EXERCISE →
Starting with the line with "Image resolution: width=1148" in the entries below and going on through the line with "Given: Expand the 服务和应用程序 node", output every line exactly and nothing more. No pictures.

Start of GIVEN INFORMATION

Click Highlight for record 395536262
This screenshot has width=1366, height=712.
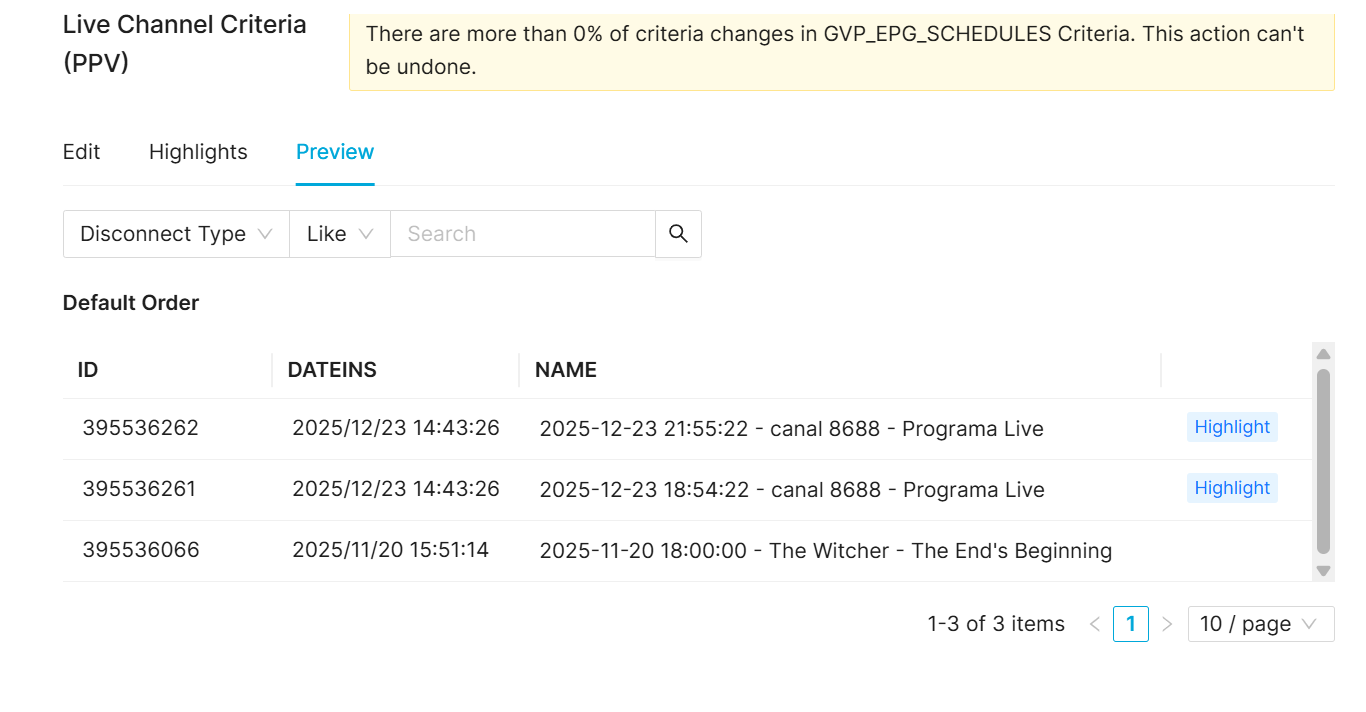[x=1232, y=427]
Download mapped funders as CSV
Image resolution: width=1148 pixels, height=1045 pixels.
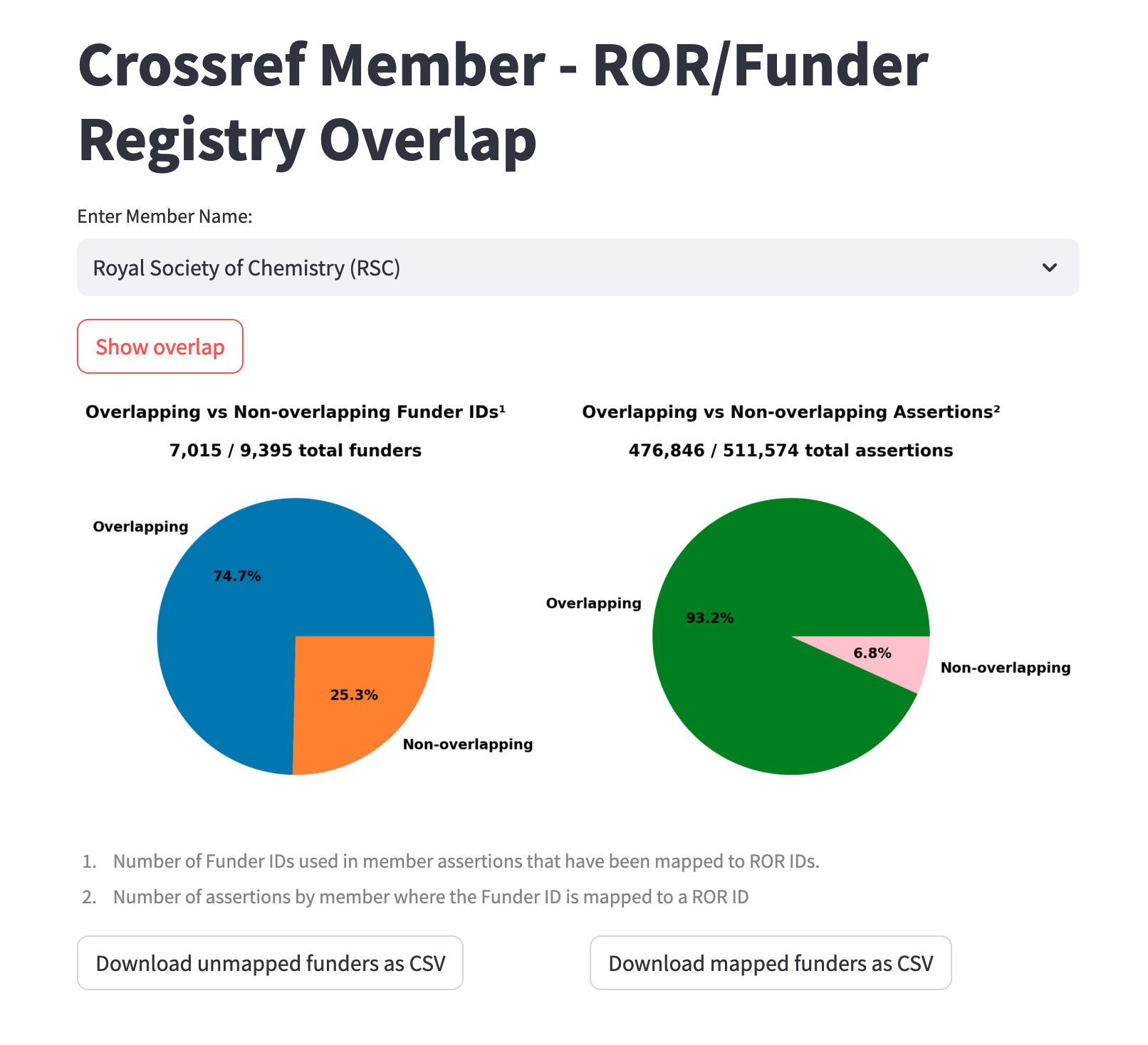(x=770, y=962)
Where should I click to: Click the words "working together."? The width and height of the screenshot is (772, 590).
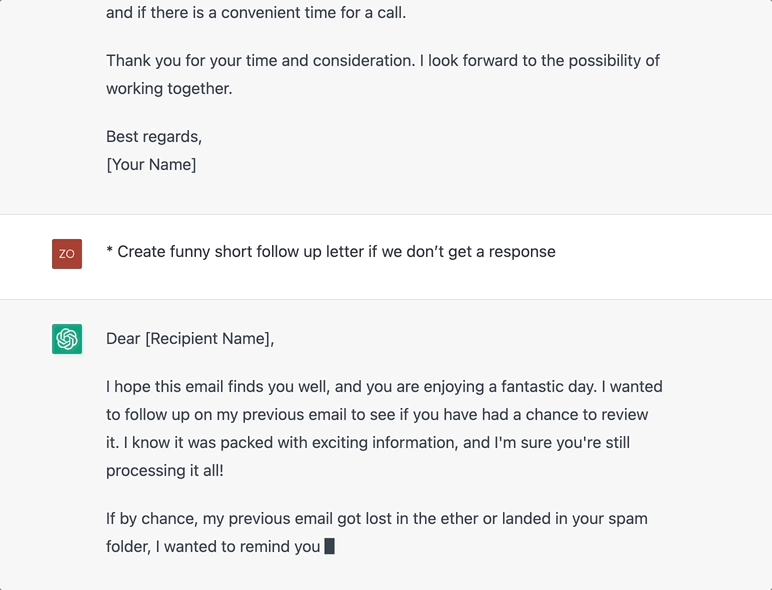pyautogui.click(x=169, y=89)
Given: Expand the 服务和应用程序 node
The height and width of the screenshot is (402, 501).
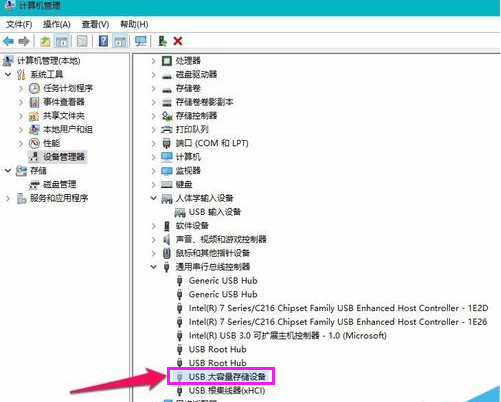Looking at the screenshot, I should (8, 198).
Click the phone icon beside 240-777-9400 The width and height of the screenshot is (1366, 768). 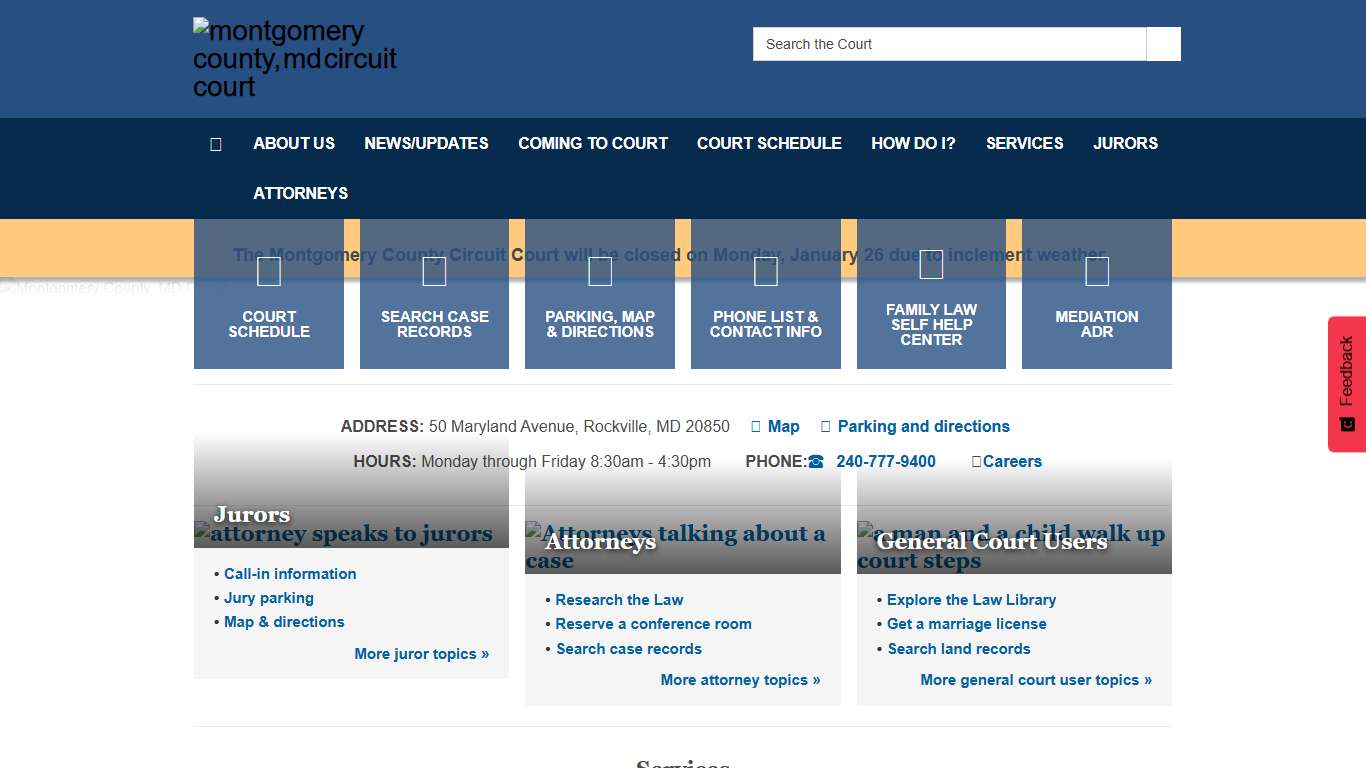tap(814, 461)
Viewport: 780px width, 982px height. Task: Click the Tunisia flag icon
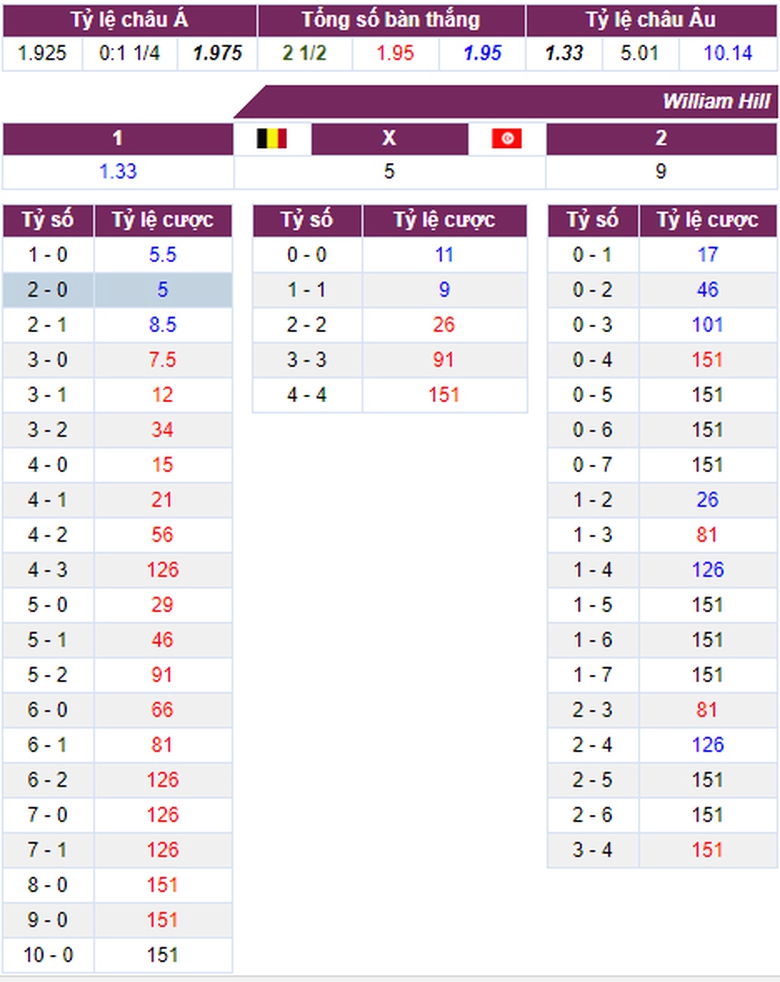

End of GIVEN INFORMATION

ANSWER BOX →
Image resolution: width=1148 pixels, height=1045 pixels.
(x=770, y=962)
Where should I click to: Click the words "working together."? The width and height of the screenshot is (772, 590).
pyautogui.click(x=169, y=89)
Given: Expand the 服务和应用程序 node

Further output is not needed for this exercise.